Cytokine release from mouse peritoneal macrophages from TLR2−/−, TLR4−/−, and TLR2,4−/− exposed to purified histones compared to Wt. Cytokine responses of PEMs including TNF (a), IL-6 (b), and IL-1β (c) in mouse PEMs from Wt, TLR2−/−, TLR4−/−, and double TLR2,4−/− mice. Macrophages (1 × 106/mL) were incubated with buffer (negative control) or with purified histone (50 µg/mL) for 4 h at 37°C. Each bar represents at least 5 separate experiments.

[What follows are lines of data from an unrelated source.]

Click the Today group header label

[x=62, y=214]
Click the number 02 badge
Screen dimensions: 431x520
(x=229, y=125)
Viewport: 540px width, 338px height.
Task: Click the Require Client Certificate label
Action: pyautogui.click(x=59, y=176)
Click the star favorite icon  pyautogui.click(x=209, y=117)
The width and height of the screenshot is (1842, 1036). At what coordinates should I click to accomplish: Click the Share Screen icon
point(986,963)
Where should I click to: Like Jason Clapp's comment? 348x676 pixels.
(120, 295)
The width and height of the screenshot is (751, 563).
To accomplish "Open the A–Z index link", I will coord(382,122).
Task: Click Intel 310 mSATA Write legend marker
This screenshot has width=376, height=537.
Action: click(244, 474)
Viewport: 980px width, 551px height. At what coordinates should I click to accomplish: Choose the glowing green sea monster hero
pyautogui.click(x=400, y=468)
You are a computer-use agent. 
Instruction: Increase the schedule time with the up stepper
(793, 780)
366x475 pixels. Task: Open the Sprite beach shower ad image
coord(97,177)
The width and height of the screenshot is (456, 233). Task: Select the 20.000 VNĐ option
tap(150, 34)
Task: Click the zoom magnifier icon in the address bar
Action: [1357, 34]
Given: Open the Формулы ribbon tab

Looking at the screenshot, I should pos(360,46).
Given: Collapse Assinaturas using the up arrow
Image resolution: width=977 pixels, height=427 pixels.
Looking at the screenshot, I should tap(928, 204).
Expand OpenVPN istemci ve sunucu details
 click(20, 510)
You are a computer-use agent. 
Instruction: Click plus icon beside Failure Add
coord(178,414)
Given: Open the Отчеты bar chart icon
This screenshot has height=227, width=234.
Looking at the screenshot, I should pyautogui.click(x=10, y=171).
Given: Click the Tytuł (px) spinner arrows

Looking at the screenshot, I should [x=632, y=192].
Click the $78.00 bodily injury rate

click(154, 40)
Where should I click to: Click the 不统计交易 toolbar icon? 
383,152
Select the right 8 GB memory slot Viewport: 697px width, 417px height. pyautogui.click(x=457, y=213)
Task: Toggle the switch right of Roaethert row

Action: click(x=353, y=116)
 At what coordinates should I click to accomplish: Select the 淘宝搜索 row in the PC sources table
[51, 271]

Histones as “Activators” of Inflammasome: IL-1β Production from PEMs and the Role of TLR2 and TLR4
H1, H2A, and H2B caused the release of IL-1β, but the amounts were rather limited (<175 pg/mL; Fig. 8a). To determine if histones were effective in activating the NLRP3 inflammasome, PEMs were first exposed to LPS (100 ng/mL; 37°C for 4 h), followed by the addition of purified histones (50 µg/mL) as “activators” of the inflammasome (37°C for 45 min). The release of mature IL-1β was the endpoint. As shown in Figure 8b, exposure of PEMs only to LPS resulted in the release of approximately 200 pg of IL-1β/mL. When the effects of purified histones as “activators” of the inflammasome were determined following cell exposure to LPS, a robust IL-1β production from PEMs occurred (almost 10-fold more). The most active histone was H1, causing release of approximately 9,000 pg of IL-1β/mL. H2A and H2B were the next most active agonists (causing nearly 1,600 and 1,400 pg IL-1β/mL release, respectively). These data reinforce recent evidence that histones are effective in functioning as “activators” of the NLRP3 inflammasome following cell “priming” with LPS [21]. In Figure 8c, using the same protocol in another set of experiments, PEMs from Wt, TLR2−/−, TLR4−/−, and double-KO (TLR2/4−/−) mice were exposed to LPS (100 ng/mL) for 4 h at 37°C, followed by purified histones for 45 min at 37°C. Not surprisingly, the absence of TLR2 or TLR4 caused reduced responses (around 4,000 and 1,500 pg/mL of IL-1β, respectively) with H1 as the activator, which is consistent with the literature suggesting that TLR2 and TLR4 may be receptors for histones. However, in the absence of both TLR2 and TLR4 (double TLR2/4 KO), the signal was almost completely abolished.
Fig. 8.
Inflammasome protocol for IL-1β production from PEMs exposed to LPS and followed by individual histones (50 µg/mL). For this study, mouse PEMs were exposed to buffer or to LPS (100 ng/mL) for 4 h at 37°C. a The cell response to individual histone exposure after 4 h of incubation at 37°C. b The inflammasome protocol was used, with LPS as the “priming” agent (100 ng/mL) followed by purified histones (50 µg/mL) as the “activators” for 45 min at 37°C. c The inflammasome protocol was used in TLR2−/−, TLR4−/−, and double TLR2/4−/− in addition to Wt. Release of IL-1β was the endpoint, as quantitated by ELISA of the cell supernatant fluid. Each bar represents at least 5 separate samples. * p < 0.05.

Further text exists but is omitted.